START MATERIAL PROVIDED

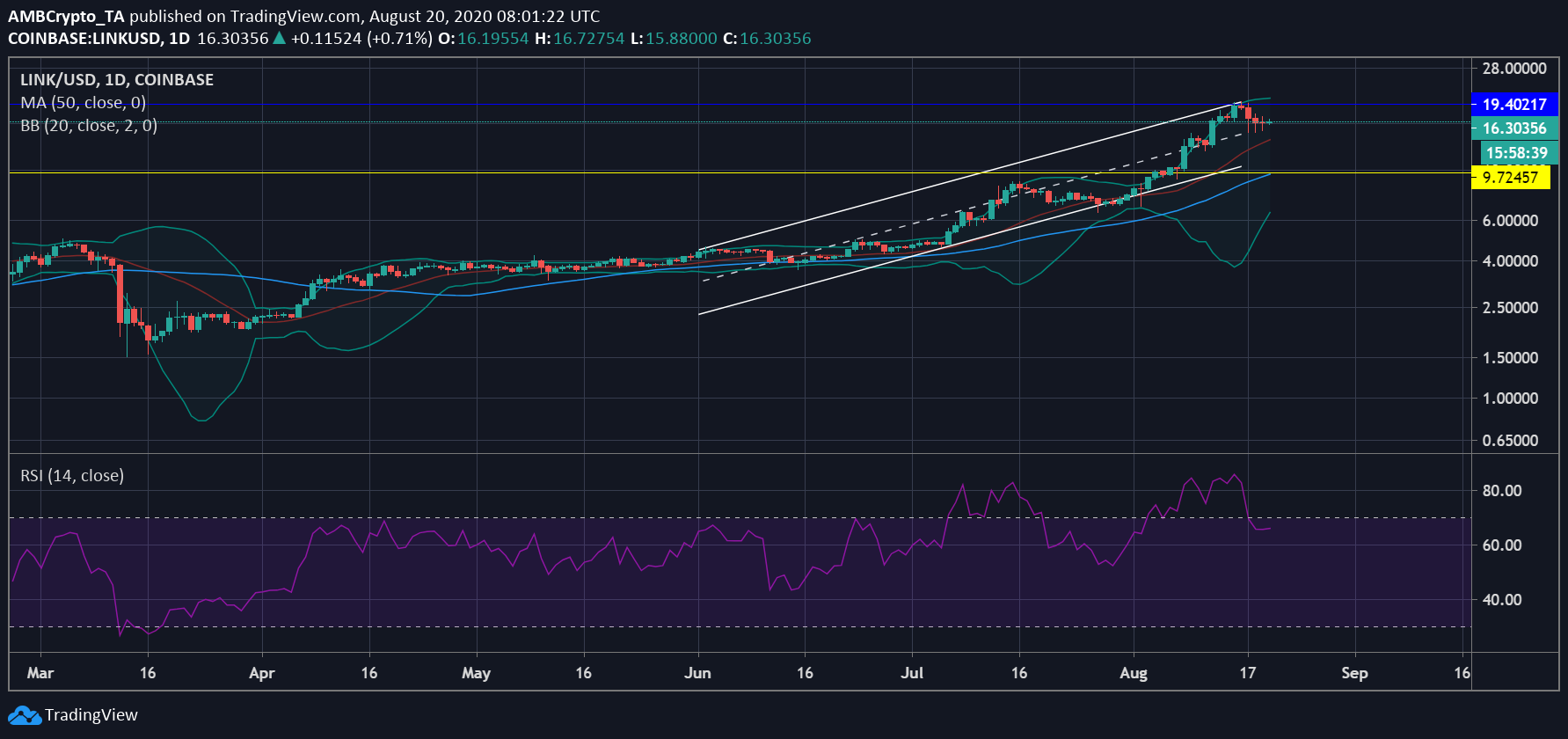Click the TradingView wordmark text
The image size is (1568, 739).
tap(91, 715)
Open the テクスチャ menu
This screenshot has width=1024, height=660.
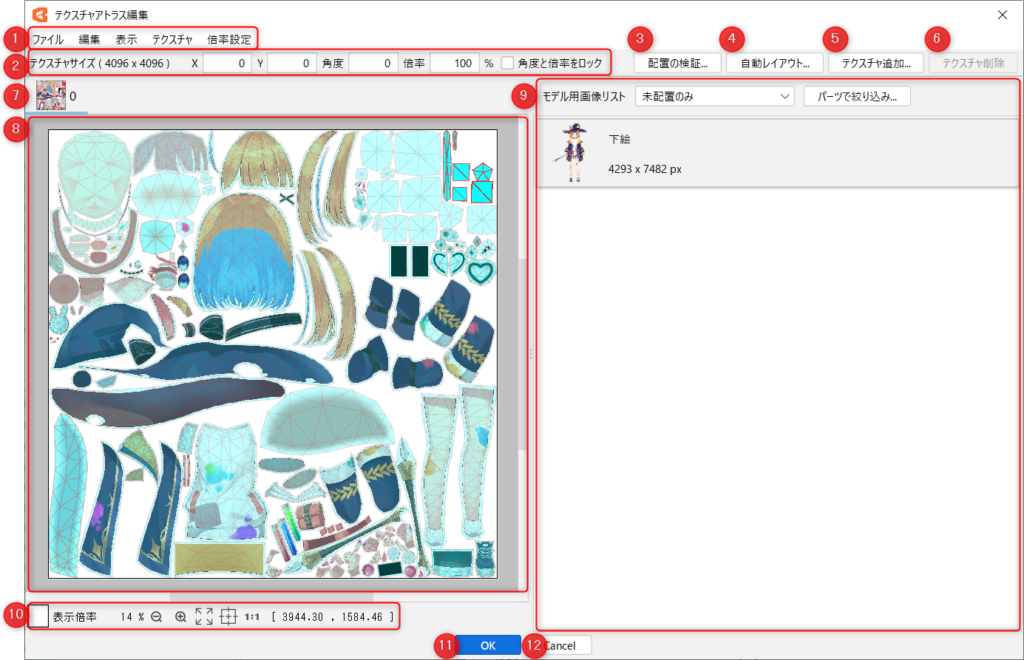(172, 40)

END MATERIAL PROVIDED
START MATERIAL PROVIDED

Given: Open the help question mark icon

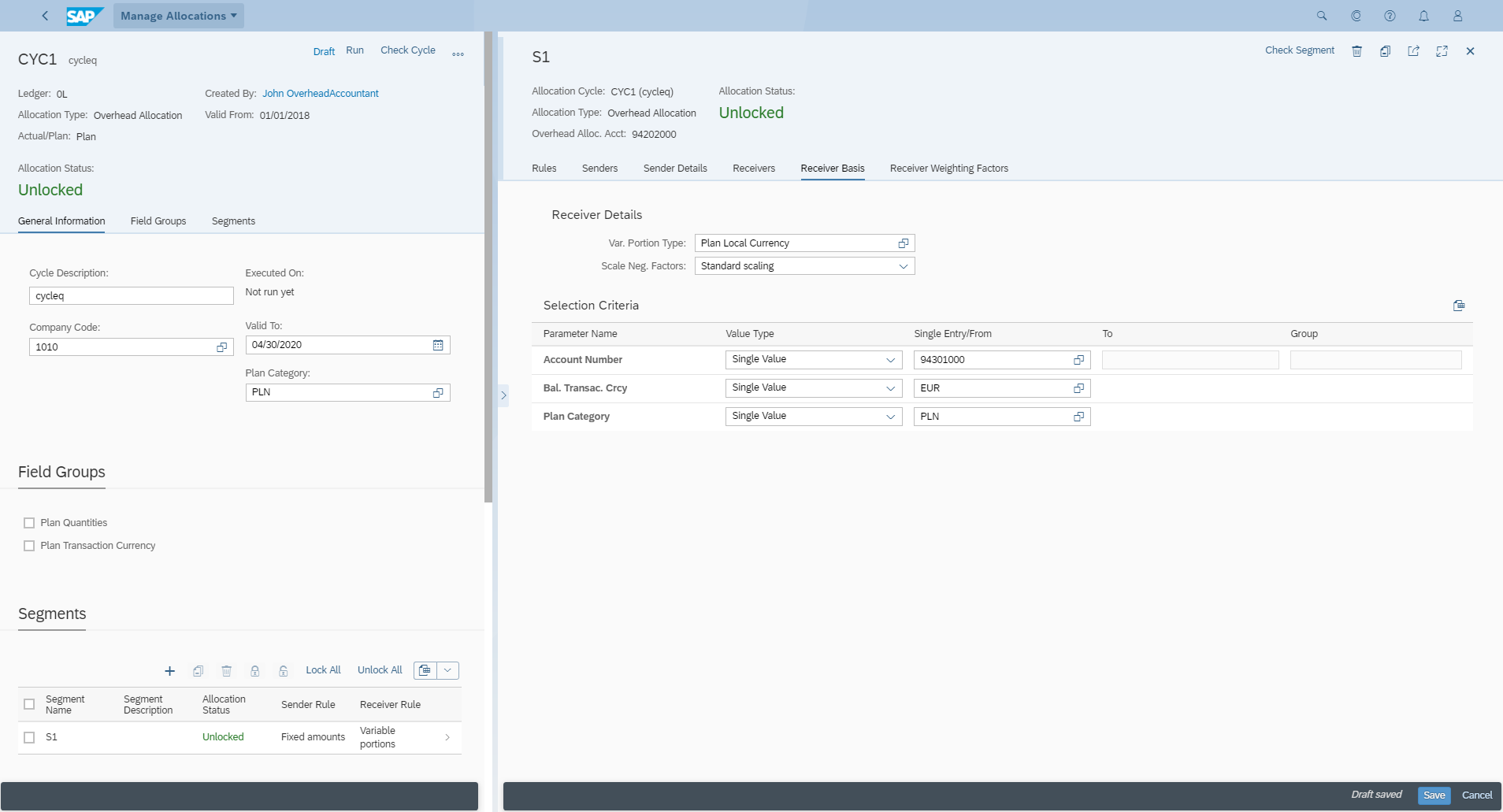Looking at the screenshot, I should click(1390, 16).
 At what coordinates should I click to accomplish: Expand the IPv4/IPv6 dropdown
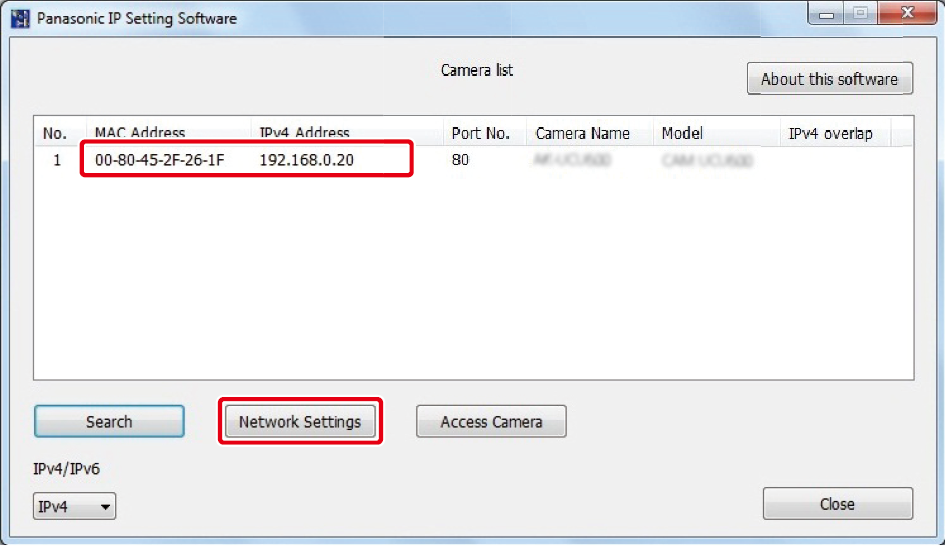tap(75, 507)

END MATERIAL PROVIDED

Recast the data as a JSON list of strings, one string per line, starting at the line that contains "Given: Open the help question mark icon" and ending at the line that contains "tap(75, 507)", with blank lines omitted. Leave the pictures out of the answer.

[
  "Given: Open the help question mark icon",
  "Looking at the screenshot, I should click(1390, 16).",
  " At what coordinates should I click to accomplish: Expand the IPv4/IPv6 dropdown",
  "tap(75, 507)"
]